-------- INFORMATION SUPPLIED
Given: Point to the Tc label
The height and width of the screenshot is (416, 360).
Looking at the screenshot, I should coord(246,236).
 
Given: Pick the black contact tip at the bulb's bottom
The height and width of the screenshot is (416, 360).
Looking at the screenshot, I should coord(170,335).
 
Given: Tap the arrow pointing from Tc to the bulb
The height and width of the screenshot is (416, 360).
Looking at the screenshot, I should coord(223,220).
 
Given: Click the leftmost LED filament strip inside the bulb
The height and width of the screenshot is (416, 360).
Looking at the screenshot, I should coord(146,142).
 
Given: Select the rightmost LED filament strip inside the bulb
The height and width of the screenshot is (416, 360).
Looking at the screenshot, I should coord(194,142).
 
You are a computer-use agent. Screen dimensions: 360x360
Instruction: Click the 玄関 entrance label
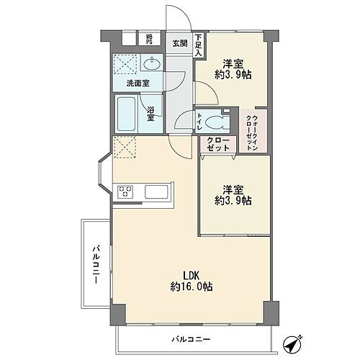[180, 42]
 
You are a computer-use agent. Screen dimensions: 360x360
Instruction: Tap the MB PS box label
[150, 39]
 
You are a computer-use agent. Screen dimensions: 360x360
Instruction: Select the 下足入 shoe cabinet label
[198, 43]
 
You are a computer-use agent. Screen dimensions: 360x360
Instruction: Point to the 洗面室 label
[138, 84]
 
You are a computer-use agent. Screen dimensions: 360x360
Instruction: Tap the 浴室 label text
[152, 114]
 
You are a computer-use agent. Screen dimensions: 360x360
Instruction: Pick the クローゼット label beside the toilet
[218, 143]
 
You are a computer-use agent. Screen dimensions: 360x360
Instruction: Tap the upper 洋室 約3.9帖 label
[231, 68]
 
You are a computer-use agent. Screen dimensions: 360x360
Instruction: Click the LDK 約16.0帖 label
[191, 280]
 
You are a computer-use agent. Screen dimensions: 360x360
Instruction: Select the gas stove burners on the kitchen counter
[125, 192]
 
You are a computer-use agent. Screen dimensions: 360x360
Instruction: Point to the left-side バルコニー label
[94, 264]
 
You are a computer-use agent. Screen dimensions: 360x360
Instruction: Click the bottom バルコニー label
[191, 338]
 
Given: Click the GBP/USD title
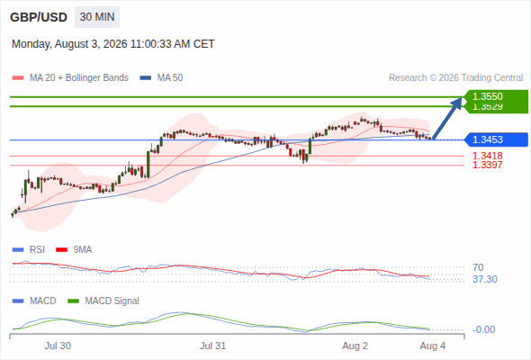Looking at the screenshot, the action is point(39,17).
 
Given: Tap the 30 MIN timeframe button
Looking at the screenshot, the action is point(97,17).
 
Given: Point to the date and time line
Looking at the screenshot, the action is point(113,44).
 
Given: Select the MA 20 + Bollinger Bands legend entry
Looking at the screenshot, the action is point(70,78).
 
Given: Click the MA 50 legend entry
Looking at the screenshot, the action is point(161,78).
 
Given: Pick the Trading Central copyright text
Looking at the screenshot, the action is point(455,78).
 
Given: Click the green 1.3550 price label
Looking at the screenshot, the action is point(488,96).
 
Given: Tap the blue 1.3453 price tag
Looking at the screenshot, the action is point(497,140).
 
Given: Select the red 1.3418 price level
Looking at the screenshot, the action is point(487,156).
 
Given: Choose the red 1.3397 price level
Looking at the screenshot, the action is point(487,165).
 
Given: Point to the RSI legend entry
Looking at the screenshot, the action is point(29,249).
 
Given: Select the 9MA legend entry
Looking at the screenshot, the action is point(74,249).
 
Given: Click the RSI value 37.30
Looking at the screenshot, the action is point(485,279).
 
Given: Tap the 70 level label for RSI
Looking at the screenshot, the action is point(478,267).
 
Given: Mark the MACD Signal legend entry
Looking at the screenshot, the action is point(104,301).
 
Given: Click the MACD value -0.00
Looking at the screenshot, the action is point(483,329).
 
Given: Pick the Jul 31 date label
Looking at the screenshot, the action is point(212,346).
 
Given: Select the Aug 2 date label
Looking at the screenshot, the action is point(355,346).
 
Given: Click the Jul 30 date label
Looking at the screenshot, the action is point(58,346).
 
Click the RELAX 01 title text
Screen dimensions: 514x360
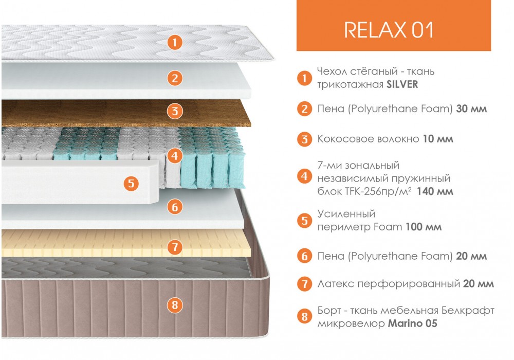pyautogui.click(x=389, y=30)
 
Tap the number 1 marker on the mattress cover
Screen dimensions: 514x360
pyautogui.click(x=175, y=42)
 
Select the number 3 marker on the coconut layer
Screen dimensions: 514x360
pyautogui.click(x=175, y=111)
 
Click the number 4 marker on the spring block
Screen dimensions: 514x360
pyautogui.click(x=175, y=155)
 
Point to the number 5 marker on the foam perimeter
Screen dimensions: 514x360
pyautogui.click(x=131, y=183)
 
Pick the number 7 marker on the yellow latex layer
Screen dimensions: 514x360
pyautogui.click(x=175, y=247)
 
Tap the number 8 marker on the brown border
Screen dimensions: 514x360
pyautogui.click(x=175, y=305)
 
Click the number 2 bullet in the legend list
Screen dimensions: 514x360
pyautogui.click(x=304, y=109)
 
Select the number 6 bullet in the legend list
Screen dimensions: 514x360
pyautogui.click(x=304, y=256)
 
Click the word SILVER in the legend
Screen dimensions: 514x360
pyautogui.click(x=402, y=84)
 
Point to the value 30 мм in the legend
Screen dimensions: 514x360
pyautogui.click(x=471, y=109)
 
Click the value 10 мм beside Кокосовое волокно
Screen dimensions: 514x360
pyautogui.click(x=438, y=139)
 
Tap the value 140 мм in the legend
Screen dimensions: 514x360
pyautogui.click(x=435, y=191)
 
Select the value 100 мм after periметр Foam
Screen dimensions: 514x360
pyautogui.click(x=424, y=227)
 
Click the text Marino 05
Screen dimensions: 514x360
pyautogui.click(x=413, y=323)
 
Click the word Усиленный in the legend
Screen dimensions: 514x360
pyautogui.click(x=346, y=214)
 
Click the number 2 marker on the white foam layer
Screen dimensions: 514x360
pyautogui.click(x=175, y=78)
----------------
-------- INFORMATION SUPPLIED
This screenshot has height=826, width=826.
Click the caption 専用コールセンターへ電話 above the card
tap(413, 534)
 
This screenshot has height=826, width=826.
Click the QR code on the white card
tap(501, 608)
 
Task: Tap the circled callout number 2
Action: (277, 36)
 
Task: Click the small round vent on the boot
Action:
----------------
**TASK TO COMPLETE**
Turn the items into a Markdown table, beginning at the line that has "Select the value 100 мм after periметр Foam" and ending after the line that has "pyautogui.click(x=175, y=78)". Use the columns "Row" and "Line", and skip blank lines.

**SOLUTION TO THIS EXERCISE**
| Row | Line |
|---|---|
| 1 | Select the value 100 мм after periметр Foam |
| 2 | Screen dimensions: 514x360 |
| 3 | pyautogui.click(x=424, y=227) |
| 4 | Click the text Marino 05 |
| 5 | Screen dimensions: 514x360 |
| 6 | pyautogui.click(x=413, y=323) |
| 7 | Click the word Усиленный in the legend |
| 8 | Screen dimensions: 514x360 |
| 9 | pyautogui.click(x=346, y=214) |
| 10 | Click the number 2 marker on the white foam layer |
| 11 | Screen dimensions: 514x360 |
| 12 | pyautogui.click(x=175, y=78) |